Debt Consolidation Explained:
Debt consolidation is a financial maneuver commenced by individuals who have incurred mounting or unsustainable debts. Debt consolidation entails taking out a large loan to pay off other debts. Debt consolidation is initiated by financial institutions and credit card companies; these entities charge a fee to consolidate a borrower’s loans.
Debt consolidation is typically enacted to secure lower or fixed interest rates to expedite the fulfillment of repayment. As a result of this maneuver, the individual’s debts are lumped together to formulate one all-encompassing repayment plan.
By engaging in debt consolidation, a borrower will group numerous unsecured loans into one all-encompassing unsecured loan. An unsecured loan is a repayment obligation that is not backed by an individual’s asset–the creditor of an unsecured loan does not possess the right to foreclose on an individual’s asset to help relieve a portion of the loan. Common forms of unsecured debts include credit card payments or medical bills.
The Debt Consolidation Process:
Debt consolidation can be undertaken by the borrower him or herself or through the hiring of a professional credit counseling agency. If a borrower opts to engage in debt consolidation without the inclusion of a professional the individual is required to contact their underlying creditors to initiate a balance transfer. The foal of the consolidation is to transfer all debts to the individual’s low(est)-interest credit card. If this is achieved, the all of the borrower’s debts will be placed on the borrower’s lowest APR credit card.

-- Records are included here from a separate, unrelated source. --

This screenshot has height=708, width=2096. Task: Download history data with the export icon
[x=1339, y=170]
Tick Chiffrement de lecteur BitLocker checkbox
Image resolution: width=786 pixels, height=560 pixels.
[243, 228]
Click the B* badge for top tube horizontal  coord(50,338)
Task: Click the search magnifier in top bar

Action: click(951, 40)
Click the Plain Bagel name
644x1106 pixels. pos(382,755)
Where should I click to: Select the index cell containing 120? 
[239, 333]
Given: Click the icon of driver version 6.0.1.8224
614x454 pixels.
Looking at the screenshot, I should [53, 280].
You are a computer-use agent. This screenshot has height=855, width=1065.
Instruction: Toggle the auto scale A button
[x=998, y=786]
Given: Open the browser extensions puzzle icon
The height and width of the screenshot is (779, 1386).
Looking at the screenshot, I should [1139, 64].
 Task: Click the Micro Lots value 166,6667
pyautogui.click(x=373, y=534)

To engage in the consolidation process with a professional, the borrower must contact a credit counseling agency in their area. The borrower will then engage in a consultation or preliminary interview where a credit counselor will review all of the individual’s debt and determine his or her eligibility for consolidation. If deemed appropriate the counselor will provide a quote or fee to the borrower. When accepted, the counselor will contact all of the borrower’s creditors to negotiate a mitigated repayment schedule. Once all creditors are contacted, the counselor will package all debts and calculate the new monthly payment at a fixed and lower interest rate.
A borrower, in the majority of debt consolidation initiatives, will consolidate a secured loan, such as a mortgage. In this example, the house acts as collateral for the loan—if the individual fails to meet their mortgage obligation the creditor will seize the liquidity within the home.
Consolidating a secured loan typically offers the debtor a lower interest rate; by consolidating, the borrower must abide by the collateral agreement of the asset to satisfy the loan. Because of the reduced risk, the borrower is awarded a lower interest rate.
All forms of debt–from credit cards, to student loans–can be consolidated. Although debt consolidation often lowers a borrower’s interest rate, the maneuver poses a series of long-term problems, specifically when a borrower consolidates unsecured debts into secured debts.
A borrower with property or considerable assets, such as a boat or car, may consolidate debts under a secured structure with a lower interest rate. In this form of debt consolidation, the individual’s assets will act as collateral.
Alternate solutions to collateralizing one’s debt include: credit counseling, filing for bankruptcy and engaging in debt settlements. Debt consolidation is advisable, in theory, when an individual is paying off mounting credit card debts. Because a credit cards carry a larger interest than other forms of loans—including unsecured loans from banks—debt consolidation is often initiated to pay-down or mitigate the effects associated with credit card debt.
Consolidating Student Loans:
In the U.S., federal student loans—which are guaranteed by the United States Federal Government—may be consolidated by the Department of Education, who purchases existing loans at a fixed interest rate established by the then-current interest rate. Reconsolidating student loans; however, does not change the borrower’s interest rate. If the student combines loans of different rates and types into a new consolidation loan, a weighted average calculation establishes the new rate based on the then-current interest rates of the various loans being grouped together.
Federal loan debt consolidation is referred to as refinancing, which is technically a malapropism because the loan rates do not change. Dissimilar to private debt consolidation, federal student loan consolidation does not incur any fees for the borrower; a private company may profit on a student loan consolidation by reaping subsidies from the government.
Concerns Involving Debt Consolidation:
The primary concern involving debt consolidation is that many borrowers consolidate unsecured debts into secured debts, typically secured against their mortgage/home. Although this action may lower the borrower’s monthly payments, the total repayment amount is significantly higher due to the increased length of the loan. Debt consolidation may therefore treat the symptoms of repayment while ignoring the long-term obligation.